From the first line to the last, write out the material verbatim.

------------------------------------

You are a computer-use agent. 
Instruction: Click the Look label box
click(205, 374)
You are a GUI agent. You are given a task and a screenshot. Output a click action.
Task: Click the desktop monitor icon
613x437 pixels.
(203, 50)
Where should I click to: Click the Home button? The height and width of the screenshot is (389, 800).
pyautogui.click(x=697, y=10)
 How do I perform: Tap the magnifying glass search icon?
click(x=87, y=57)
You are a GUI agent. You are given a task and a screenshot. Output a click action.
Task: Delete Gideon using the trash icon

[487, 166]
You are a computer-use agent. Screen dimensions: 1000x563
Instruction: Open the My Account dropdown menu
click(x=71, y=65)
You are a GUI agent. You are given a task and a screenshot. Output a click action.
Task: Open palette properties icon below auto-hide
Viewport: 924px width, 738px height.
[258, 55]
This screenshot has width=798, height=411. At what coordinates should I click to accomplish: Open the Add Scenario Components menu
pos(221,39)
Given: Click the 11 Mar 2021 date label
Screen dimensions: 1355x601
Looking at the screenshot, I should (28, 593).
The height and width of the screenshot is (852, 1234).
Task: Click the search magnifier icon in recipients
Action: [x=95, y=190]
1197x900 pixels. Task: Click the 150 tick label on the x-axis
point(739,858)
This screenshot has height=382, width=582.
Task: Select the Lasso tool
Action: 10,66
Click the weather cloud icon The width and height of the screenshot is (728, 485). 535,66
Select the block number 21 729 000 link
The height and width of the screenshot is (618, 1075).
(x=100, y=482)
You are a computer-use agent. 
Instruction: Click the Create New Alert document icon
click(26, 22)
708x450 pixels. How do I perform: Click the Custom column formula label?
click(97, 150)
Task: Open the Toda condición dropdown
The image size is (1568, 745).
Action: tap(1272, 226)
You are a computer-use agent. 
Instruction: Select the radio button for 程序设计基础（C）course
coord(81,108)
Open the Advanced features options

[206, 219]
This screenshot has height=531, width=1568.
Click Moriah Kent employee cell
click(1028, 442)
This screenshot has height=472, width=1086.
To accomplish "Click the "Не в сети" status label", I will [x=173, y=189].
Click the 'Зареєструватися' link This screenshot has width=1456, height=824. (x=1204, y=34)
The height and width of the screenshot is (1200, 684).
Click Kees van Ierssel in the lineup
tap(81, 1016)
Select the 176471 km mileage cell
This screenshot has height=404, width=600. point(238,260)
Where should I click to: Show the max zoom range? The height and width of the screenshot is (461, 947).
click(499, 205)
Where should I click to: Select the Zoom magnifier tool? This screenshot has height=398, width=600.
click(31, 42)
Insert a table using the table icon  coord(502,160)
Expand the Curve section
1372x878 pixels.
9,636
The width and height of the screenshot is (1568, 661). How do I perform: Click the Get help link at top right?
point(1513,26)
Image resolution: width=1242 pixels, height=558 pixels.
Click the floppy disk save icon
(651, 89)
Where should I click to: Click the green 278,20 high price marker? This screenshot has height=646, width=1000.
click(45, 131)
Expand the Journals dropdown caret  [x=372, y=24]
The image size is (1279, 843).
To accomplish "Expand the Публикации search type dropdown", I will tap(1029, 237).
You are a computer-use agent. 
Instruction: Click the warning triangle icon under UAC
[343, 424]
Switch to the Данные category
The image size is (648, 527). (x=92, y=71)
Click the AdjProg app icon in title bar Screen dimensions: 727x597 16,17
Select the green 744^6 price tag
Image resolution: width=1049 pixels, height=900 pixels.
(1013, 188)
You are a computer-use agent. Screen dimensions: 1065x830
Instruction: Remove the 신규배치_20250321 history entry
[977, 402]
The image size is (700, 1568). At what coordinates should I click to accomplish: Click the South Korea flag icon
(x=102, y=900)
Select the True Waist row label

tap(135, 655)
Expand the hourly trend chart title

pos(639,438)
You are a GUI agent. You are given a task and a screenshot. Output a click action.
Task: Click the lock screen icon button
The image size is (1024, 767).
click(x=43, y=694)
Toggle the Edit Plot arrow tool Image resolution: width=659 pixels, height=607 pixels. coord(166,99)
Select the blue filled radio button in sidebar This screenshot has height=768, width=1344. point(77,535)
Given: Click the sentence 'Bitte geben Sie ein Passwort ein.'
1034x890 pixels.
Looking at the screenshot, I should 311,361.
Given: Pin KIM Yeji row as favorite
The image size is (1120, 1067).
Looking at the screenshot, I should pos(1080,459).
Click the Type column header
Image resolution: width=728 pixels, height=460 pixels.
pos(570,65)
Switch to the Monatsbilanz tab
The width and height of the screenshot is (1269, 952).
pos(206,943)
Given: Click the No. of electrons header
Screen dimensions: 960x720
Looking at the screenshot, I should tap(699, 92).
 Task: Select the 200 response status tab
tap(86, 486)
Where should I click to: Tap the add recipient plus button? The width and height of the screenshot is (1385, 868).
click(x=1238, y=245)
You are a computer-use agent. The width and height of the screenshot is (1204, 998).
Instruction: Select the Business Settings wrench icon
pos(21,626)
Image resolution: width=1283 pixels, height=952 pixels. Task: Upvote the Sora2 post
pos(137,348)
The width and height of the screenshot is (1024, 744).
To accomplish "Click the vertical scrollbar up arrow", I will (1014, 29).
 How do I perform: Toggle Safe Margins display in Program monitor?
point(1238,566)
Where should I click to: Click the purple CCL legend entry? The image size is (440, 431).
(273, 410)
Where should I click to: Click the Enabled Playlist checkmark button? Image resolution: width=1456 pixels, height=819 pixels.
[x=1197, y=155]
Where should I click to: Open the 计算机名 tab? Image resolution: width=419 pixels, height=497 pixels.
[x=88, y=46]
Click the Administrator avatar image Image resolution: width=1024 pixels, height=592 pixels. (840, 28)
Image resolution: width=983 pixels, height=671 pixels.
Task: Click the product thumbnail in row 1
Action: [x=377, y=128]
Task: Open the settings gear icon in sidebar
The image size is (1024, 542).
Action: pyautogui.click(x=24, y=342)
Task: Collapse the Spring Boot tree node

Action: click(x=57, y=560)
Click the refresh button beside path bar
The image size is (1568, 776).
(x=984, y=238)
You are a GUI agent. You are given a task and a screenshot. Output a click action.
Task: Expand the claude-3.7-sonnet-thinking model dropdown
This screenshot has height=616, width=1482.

------------------------------------

=== RESULT FOR THIS TASK ===
You are a computer-use agent. 
Instruction: Click the Look label box
click(205, 374)
You are a GUI agent. You are given a task and a screenshot. Output a click action.
Task: Click the desktop monitor icon
613x437 pixels.
(203, 50)
Where should I click to: Click the Home button? The height and width of the screenshot is (389, 800).
pyautogui.click(x=697, y=10)
 How do I perform: Tap the magnifying glass search icon?
click(x=87, y=57)
You are a GUI agent. You are given a task and a screenshot. Output a click action.
Task: Delete Gideon using the trash icon

[487, 166]
You are a computer-use agent. Screen dimensions: 1000x563
Instruction: Open the My Account dropdown menu
click(x=71, y=65)
You are a GUI agent. You are given a task and a screenshot. Output a click action.
Task: Open palette properties icon below auto-hide
Viewport: 924px width, 738px height.
[258, 55]
This screenshot has width=798, height=411. At what coordinates should I click to accomplish: Open the Add Scenario Components menu
pos(221,39)
Given: Click the 11 Mar 2021 date label
Screen dimensions: 1355x601
Looking at the screenshot, I should (28, 593).
The height and width of the screenshot is (852, 1234).
Task: Click the search magnifier icon in recipients
Action: [x=95, y=190]
1197x900 pixels. Task: Click the 150 tick label on the x-axis
point(739,858)
This screenshot has height=382, width=582.
Task: Select the Lasso tool
Action: 10,66
Click the weather cloud icon The width and height of the screenshot is (728, 485). 535,66
Select the block number 21 729 000 link
The height and width of the screenshot is (618, 1075).
(x=100, y=482)
You are a computer-use agent. 
Instruction: Click the Create New Alert document icon
click(26, 22)
708x450 pixels. How do I perform: Click the Custom column formula label?
click(97, 150)
Task: Open the Toda condición dropdown
The image size is (1568, 745).
Action: tap(1272, 226)
You are a computer-use agent. 
Instruction: Select the radio button for 程序设计基础（C）course
coord(81,108)
Open the Advanced features options

[206, 219]
This screenshot has height=531, width=1568.
Click Moriah Kent employee cell
click(1028, 442)
This screenshot has height=472, width=1086.
To accomplish "Click the "Не в сети" status label", I will [x=173, y=189].
Click the 'Зареєструватися' link This screenshot has width=1456, height=824. (x=1204, y=34)
The height and width of the screenshot is (1200, 684).
Click Kees van Ierssel in the lineup
tap(81, 1016)
Select the 176471 km mileage cell
This screenshot has height=404, width=600. point(238,260)
Where should I click to: Show the max zoom range? The height and width of the screenshot is (461, 947).
click(499, 205)
Where should I click to: Select the Zoom magnifier tool? This screenshot has height=398, width=600.
click(31, 42)
Insert a table using the table icon  coord(502,160)
Expand the Curve section
1372x878 pixels.
9,636
The width and height of the screenshot is (1568, 661). How do I perform: Click the Get help link at top right?
point(1513,26)
Image resolution: width=1242 pixels, height=558 pixels.
Click the floppy disk save icon
(651, 89)
Where should I click to: Click the green 278,20 high price marker? This screenshot has height=646, width=1000.
click(45, 131)
Expand the Journals dropdown caret  [x=372, y=24]
The image size is (1279, 843).
To accomplish "Expand the Публикации search type dropdown", I will tap(1029, 237).
You are a computer-use agent. 
Instruction: Click the warning triangle icon under UAC
[343, 424]
Switch to the Данные category
The image size is (648, 527). (x=92, y=71)
Click the AdjProg app icon in title bar Screen dimensions: 727x597 16,17
Select the green 744^6 price tag
Image resolution: width=1049 pixels, height=900 pixels.
(1013, 188)
You are a computer-use agent. Screen dimensions: 1065x830
Instruction: Remove the 신규배치_20250321 history entry
[977, 402]
The image size is (700, 1568). At what coordinates should I click to accomplish: Click the South Korea flag icon
(x=102, y=900)
Select the True Waist row label

tap(135, 655)
Expand the hourly trend chart title

pos(639,438)
You are a GUI agent. You are given a task and a screenshot. Output a click action.
Task: Click the lock screen icon button
The image size is (1024, 767).
click(x=43, y=694)
Toggle the Edit Plot arrow tool Image resolution: width=659 pixels, height=607 pixels. coord(166,99)
Select the blue filled radio button in sidebar This screenshot has height=768, width=1344. point(77,535)
Given: Click the sentence 'Bitte geben Sie ein Passwort ein.'
1034x890 pixels.
Looking at the screenshot, I should 311,361.
Given: Pin KIM Yeji row as favorite
The image size is (1120, 1067).
Looking at the screenshot, I should pos(1080,459).
Click the Type column header
Image resolution: width=728 pixels, height=460 pixels.
pos(570,65)
Switch to the Monatsbilanz tab
The width and height of the screenshot is (1269, 952).
pos(206,943)
Given: Click the No. of electrons header
Screen dimensions: 960x720
Looking at the screenshot, I should tap(699, 92).
 Task: Select the 200 response status tab
tap(86, 486)
Where should I click to: Tap the add recipient plus button? The width and height of the screenshot is (1385, 868).
click(x=1238, y=245)
You are a computer-use agent. The width and height of the screenshot is (1204, 998).
Instruction: Select the Business Settings wrench icon
pos(21,626)
Image resolution: width=1283 pixels, height=952 pixels. Task: Upvote the Sora2 post
pos(137,348)
The width and height of the screenshot is (1024, 744).
To accomplish "Click the vertical scrollbar up arrow", I will (1014, 29).
 How do I perform: Toggle Safe Margins display in Program monitor?
point(1238,566)
Where should I click to: Click the purple CCL legend entry? The image size is (440, 431).
(273, 410)
Where should I click to: Click the Enabled Playlist checkmark button? Image resolution: width=1456 pixels, height=819 pixels.
[x=1197, y=155]
Where should I click to: Open the 计算机名 tab? Image resolution: width=419 pixels, height=497 pixels.
[x=88, y=46]
Click the Administrator avatar image Image resolution: width=1024 pixels, height=592 pixels. (840, 28)
Image resolution: width=983 pixels, height=671 pixels.
Task: Click the product thumbnail in row 1
Action: [x=377, y=128]
Task: Open the settings gear icon in sidebar
The image size is (1024, 542).
Action: pyautogui.click(x=24, y=342)
Task: Collapse the Spring Boot tree node

Action: click(x=57, y=560)
Click the refresh button beside path bar
The image size is (1568, 776).
(x=984, y=238)
You are a GUI agent. You are given a task and a screenshot. Output a click action.
Task: Expand the claude-3.7-sonnet-thinking model dropdown
This screenshot has height=616, width=1482.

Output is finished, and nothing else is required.